Psychotherapy, also called talk therapy, can be used for the effective treatment of bipolar disorder, anxiety or depression, among other mental health disorders. A good psychotherapist can help you problem-solve, change your behaviours that may exacerbate your symptoms, and cope with your feelings. Talk therapy mainly focuses on today’s feelings, life issues, and thoughts.
There are different mental health specialists who can offer talk therapy to patients. The most common include psychiatrists, psychologists, counselors, social workers, and psychiatric nurses. The most important part of choosing a psychotherapist is to ensure you can talk freely and openly with the therapist, make progress, and set attainable goals.
1. What to Expect
For your first few sessions, you will probably talk a lot. Tell the therapist why you’re there and what you want out of your time with him or her. This is when you should make the decision as to whether the psychotherapist is a good match for you. Ask about different therapies offered and if those might be suitable for your needs.

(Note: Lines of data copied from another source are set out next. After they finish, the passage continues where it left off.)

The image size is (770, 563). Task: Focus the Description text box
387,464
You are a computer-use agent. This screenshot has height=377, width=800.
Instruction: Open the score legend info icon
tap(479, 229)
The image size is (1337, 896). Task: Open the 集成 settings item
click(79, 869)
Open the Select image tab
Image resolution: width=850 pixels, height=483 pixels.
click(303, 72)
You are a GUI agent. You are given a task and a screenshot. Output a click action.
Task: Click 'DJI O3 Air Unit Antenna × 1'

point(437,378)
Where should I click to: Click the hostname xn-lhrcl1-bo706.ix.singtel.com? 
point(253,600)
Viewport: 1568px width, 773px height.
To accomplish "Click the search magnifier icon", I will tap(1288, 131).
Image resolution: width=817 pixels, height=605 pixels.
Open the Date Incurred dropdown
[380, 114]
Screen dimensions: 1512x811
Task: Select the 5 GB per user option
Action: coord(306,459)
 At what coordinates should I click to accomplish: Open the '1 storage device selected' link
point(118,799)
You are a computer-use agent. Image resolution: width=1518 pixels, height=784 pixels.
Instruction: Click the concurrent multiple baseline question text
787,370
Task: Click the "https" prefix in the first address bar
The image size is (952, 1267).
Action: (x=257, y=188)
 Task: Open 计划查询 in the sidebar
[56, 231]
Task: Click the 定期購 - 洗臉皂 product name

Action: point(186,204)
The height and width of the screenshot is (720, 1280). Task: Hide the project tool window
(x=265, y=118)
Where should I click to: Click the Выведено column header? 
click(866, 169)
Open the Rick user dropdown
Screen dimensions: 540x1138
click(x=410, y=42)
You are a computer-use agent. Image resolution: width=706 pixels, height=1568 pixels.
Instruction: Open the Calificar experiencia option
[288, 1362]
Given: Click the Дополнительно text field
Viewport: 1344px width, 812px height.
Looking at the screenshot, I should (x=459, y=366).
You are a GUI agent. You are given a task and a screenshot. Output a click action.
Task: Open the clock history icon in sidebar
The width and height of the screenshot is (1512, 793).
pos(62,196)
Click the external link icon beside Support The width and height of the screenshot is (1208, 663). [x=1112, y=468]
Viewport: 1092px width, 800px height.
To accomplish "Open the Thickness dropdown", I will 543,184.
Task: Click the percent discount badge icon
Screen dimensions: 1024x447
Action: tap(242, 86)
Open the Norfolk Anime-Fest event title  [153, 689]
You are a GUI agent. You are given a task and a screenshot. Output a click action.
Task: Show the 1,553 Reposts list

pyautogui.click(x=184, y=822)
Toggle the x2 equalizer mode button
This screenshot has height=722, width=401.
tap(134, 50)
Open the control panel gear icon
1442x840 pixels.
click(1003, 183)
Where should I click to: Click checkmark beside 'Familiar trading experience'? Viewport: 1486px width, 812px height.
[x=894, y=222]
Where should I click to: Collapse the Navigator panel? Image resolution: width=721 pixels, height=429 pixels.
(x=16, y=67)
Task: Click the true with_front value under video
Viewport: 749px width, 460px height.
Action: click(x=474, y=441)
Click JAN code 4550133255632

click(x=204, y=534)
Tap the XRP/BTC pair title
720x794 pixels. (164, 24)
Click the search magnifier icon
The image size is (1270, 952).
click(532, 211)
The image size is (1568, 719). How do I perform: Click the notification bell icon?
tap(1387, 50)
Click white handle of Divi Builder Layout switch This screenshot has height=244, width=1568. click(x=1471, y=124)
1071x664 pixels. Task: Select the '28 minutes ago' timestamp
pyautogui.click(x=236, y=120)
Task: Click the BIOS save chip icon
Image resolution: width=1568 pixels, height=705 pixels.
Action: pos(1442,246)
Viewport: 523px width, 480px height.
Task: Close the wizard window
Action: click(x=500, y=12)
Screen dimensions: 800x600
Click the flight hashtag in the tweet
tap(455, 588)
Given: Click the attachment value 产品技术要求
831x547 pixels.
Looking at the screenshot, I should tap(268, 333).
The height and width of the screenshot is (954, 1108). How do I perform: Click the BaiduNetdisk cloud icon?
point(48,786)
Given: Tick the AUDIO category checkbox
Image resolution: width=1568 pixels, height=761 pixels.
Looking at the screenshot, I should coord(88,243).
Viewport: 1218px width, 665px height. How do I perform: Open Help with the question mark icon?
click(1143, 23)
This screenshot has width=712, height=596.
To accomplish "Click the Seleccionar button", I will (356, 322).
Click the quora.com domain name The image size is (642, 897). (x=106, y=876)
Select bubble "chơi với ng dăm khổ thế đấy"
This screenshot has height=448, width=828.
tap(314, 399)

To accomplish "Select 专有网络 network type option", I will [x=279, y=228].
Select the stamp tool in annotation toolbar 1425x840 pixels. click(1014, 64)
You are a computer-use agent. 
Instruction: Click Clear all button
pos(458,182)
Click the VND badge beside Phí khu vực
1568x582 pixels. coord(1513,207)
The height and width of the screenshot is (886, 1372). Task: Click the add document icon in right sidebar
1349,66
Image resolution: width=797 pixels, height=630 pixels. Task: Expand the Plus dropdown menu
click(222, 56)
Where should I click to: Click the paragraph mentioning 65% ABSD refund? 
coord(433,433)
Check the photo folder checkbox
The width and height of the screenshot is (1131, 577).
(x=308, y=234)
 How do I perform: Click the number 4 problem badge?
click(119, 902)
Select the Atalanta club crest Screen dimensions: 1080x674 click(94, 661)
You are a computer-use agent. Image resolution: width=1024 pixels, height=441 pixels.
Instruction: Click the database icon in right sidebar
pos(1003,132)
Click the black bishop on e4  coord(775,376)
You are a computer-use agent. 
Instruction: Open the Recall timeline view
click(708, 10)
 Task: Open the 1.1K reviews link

2. Get the Most out of Your Sessions
Before you start therapy, make a list of all of the issues that are bothering you, and the issues for which you want to get help. Take the list to your first appointment. Things you may want to include on your list are:
- any thoughts of self-harm;
- changes in sleeping or eating habits;
- problems with your family or other relationships; and
- anxiety, anger, troubling feelings, or irritability.
There are several different types of therapy a psychotherapist may offer. These include, but are not limited to, Cognitive Behaviour Therapy (CBT), Dialectical Behaviour Therapy (DBT), Family Focused Therapy (FFT), and Interpersonal Therapy (IPT).
3. Cognitive Behaviour Therapy (CBT)
CBT works best when the patient can take an active role in the process. This is a goal-oriented therapy and one way it helps is to make a person recognize any core beliefs or automatic thoughts that can contribute to negative emotions.
A good therapist can make the patient see that some of these beliefs and thoughts don’t make sense or are false, and helps the patient to change them. Through practical application, the patient can learn new and healthier behaviours.
4. Dialectical Behaviour Therapy (DBT)
DBT is a form of CBT where the psychotherapist will assure the patient that his or her feelings are understandable and valid, while coaching the patient to realize that it is his or her responsibility to change disruptive or unhealthy behaviours. The therapist teaches the patient the skills required to more appropriately deal with similar situations in the future.
5. Family Focus Therapy (FFT)
Family Focused Therapy works to determine conflicts and difficulties among family members that can be affecting the patient’s mental health concerns. Family members receive education about their loved one’s condition and how to help that person to manage it more effectively. The therapist also deals with the stress and other feelings that family members can feel when they care for a person with a mental health disorder.
6. Interpersonal Therapy (IPT)
IPT is goal-oriented and time-limited, and looks at a patient’s social relationships, symptoms, and roles. The goal is to teach the patient new skills that can lessen any adverse symptoms.
7. How Talk Therapy Can Help
Talk therapy can help in many ways:
- cope with stress;
- understand your condition;
- make sense of traumatic experiences in your past;
- define and obtain goals for your wellness;
- overcome insecurities or fears;
- establish a dependable, stable routine;
- identify any triggers that could worsen your symptoms;
- improve your relationships with friends and family;
- end destructive habits like drug or alcohol abuse, unhealthy sex, or overspending;
- separate your personality from the moods and reactions caused by your mental health condition;
- come up with a plan for coping with crisis; and
- understand why certain things bother you and what you can do about it.